■ **EXCERPT TO READ**
_ _ _ _
Editorial: Gen Z, Music, the Metaverse, and Survival 

The sooner musicians accept that the world is moving on with or without us, the sooner our music – and our ability to profit monetarily – will be able to move forward.

An Editorial by Dawoud Kringle

I have a social media account with https://www.imvu.com. This platform is pretty much metaverse based. Now, for my taste this particular social media thing is bullshit. Most of the friend requests I get are clearly scammers, and I’m NOT putting money into building my metaverse presence on IMVU. So I don’t really do anything with it. This may change, but for now, it’s a toy I almost never play with.

But something happened in my personal life that underscored a relevance hidden within this. I’m a Muslim, and recently (as of this writing) I attended Islamic services at a mosque in Harlem NY. I ran into a friend who’d moved to Yonkers. He and I hung out afterward and he showed me something that really interested me. He’d built a mosque in the metaverse. What really surprised me about this was that he live streamed jumma (congregational prayer) services in it, and people actually attended virtually. I am no scholar of Shari’ah, and refuse to comment on the religious permissibility of this. But it’s clear that the metaverse could be as much of a game-changer as the invention of the telephone.

It’s also not impossible that businesses will begin operating in the metaverse in the future. We musicians, and our successors. should establish a presence in these emerging technologies.

So, what is this metaverse thing anyway?

In the late 20th century, two Cyberpunk Science Fiction authors William Gibson and Neil Stephenson extrapolated the evolution of the internet that it would be virtual reality-enabled. And like much sci-fi, it soon became a reality. Virtual reality (VR) devices and apps became commercially available. The word Metaverse became part of our vocabulary. Mark Zuckerberg announced the changing of the name of the Facebook company to Meta. Venture capitalist Matthew Ball wrote about it, and said that the metaverse would “emerge from a network of different platforms, bodies, and technologies working together (however reluctantly) and embracing interoperability.”

All hyperbole aside, the Metaverse is Virtual Reality enabled Internet. And its potential for great success lies in its interactivity.

There is something else to consider.

We are inundated with a torrential flood of consumable content competing for our time and attention. The fact that there’s too much to consume is a big problem.

Then there is the term content. It has an all too great tendency to reduce our art to a mere commodity. If we put our heart and soul into music then it’s more than just content. And with this attitude and the oversaturation of available content, connecting with music through the act of listening is becoming a lost art form. Before comment sections and live chats there was just music.
_ _ _ _
■ **DATASET RECORDS**
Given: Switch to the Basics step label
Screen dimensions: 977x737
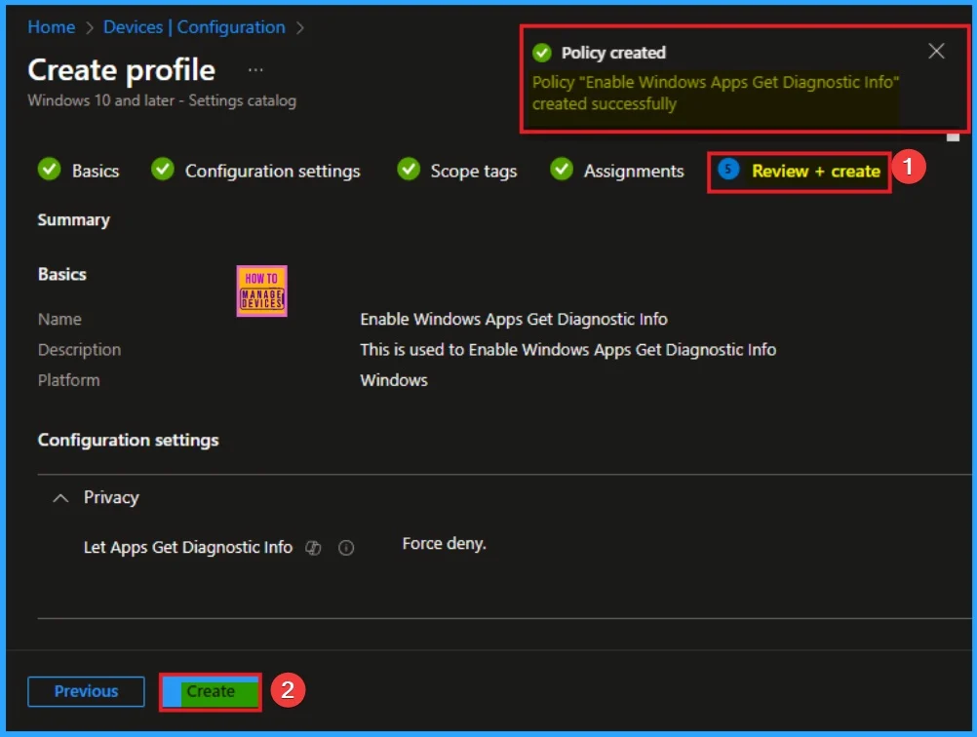Looking at the screenshot, I should [x=96, y=172].
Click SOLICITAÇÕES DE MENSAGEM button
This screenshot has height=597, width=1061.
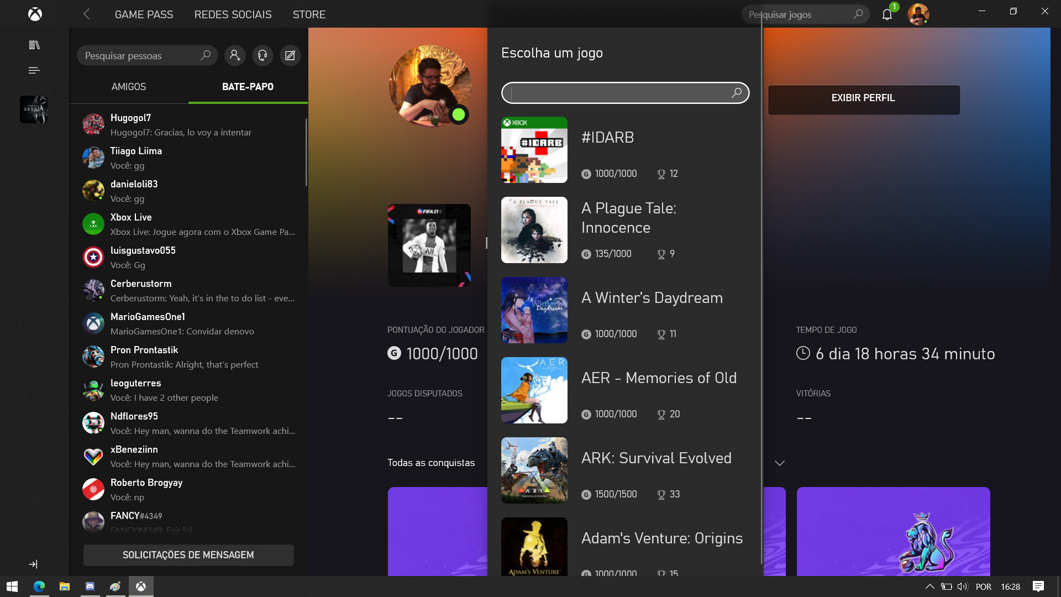point(188,555)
_ _ _ _
■ **REQUIREMENTS**
**a.** Retype the part of the editorial between "In the late" and "in its interactivity.", inclusive.
**b.** Please convert the entries from the line containing "Click SOLICITAÇÕES DE MENSAGEM button" through the end of the entries into a JSON list of strings, one per line, skipping blank lines. Leave the pictures out of your answer.
The editorial and the entries come from different sources.

■ **REPLIES**
**a.**
In the late 20th century, two Cyberpunk Science Fiction authors William Gibson and Neil Stephenson extrapolated the evolution of the internet that it would be virtual reality-enabled. And like much sci-fi, it soon became a reality. Virtual reality (VR) devices and apps became commercially available. The word Metaverse became part of our vocabulary. Mark Zuckerberg announced the changing of the name of the Facebook company to Meta. Venture capitalist Matthew Ball wrote about it, and said that the metaverse would “emerge from a network of different platforms, bodies, and technologies working together (however reluctantly) and embracing interoperability.”

All hyperbole aside, the Metaverse is Virtual Reality enabled Internet. And its potential for great success lies in its interactivity.

**b.**
[
  "Click SOLICITAÇÕES DE MENSAGEM button",
  "This screenshot has height=597, width=1061.",
  "point(188,555)"
]